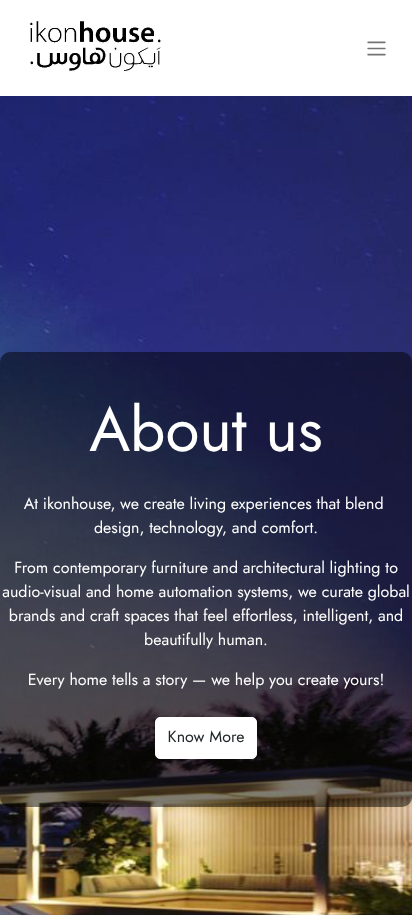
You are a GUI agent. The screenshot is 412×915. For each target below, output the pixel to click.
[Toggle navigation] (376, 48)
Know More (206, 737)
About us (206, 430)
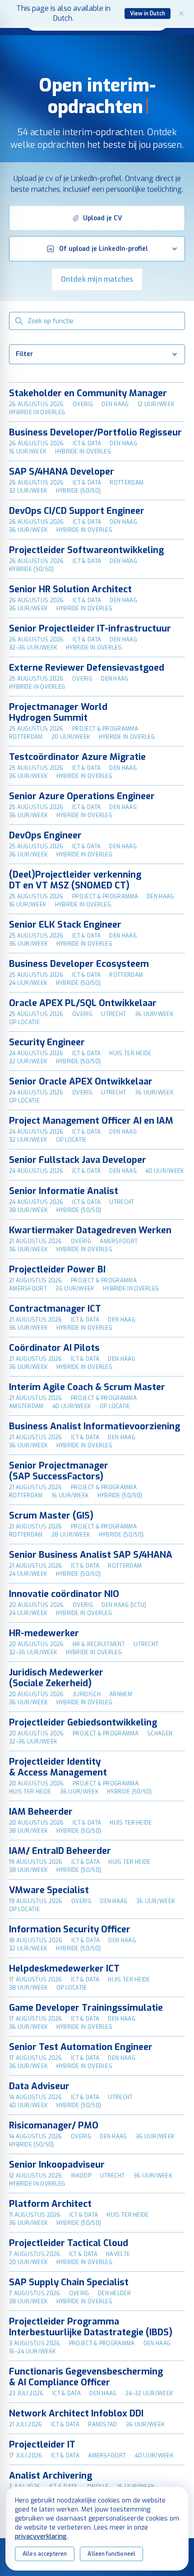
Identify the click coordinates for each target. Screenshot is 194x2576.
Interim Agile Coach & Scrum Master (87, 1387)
...
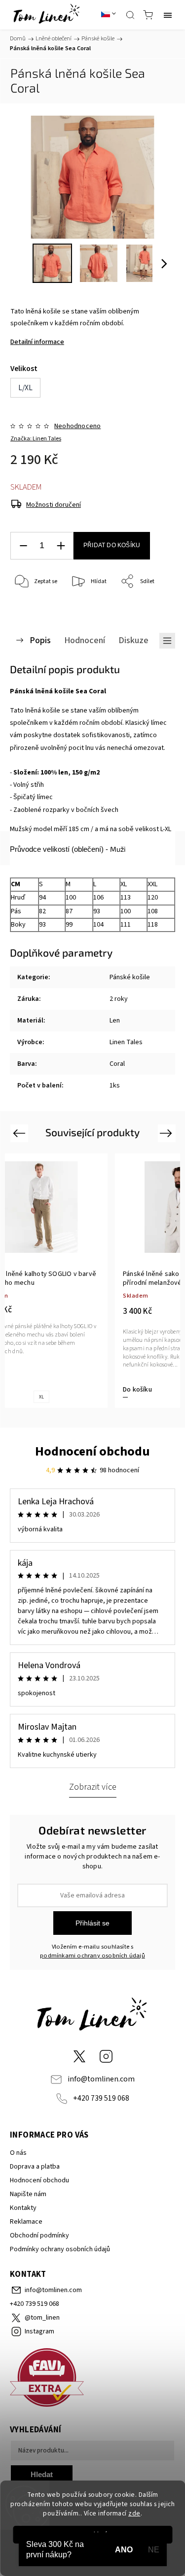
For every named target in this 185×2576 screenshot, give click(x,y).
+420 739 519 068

■ **INSTRUCTIONS TO FOLLOW**
Starting with the line above that holds "You are a GUI", restate each line word for word up to and including the line that holds "Interim Agile Coach & Scrum Master (87, 1387)". Drop the pictures.

■ **ANSWER TO THIS EXERCISE**
You are a GUI agent. The screenshot is 412×915. For each target below, output the pixel to click.
[Toggle navigation] (376, 48)
Know More (206, 737)
About us (206, 430)
Identify the click coordinates for each target. Screenshot is 194x2576.
Interim Agile Coach & Scrum Master (87, 1387)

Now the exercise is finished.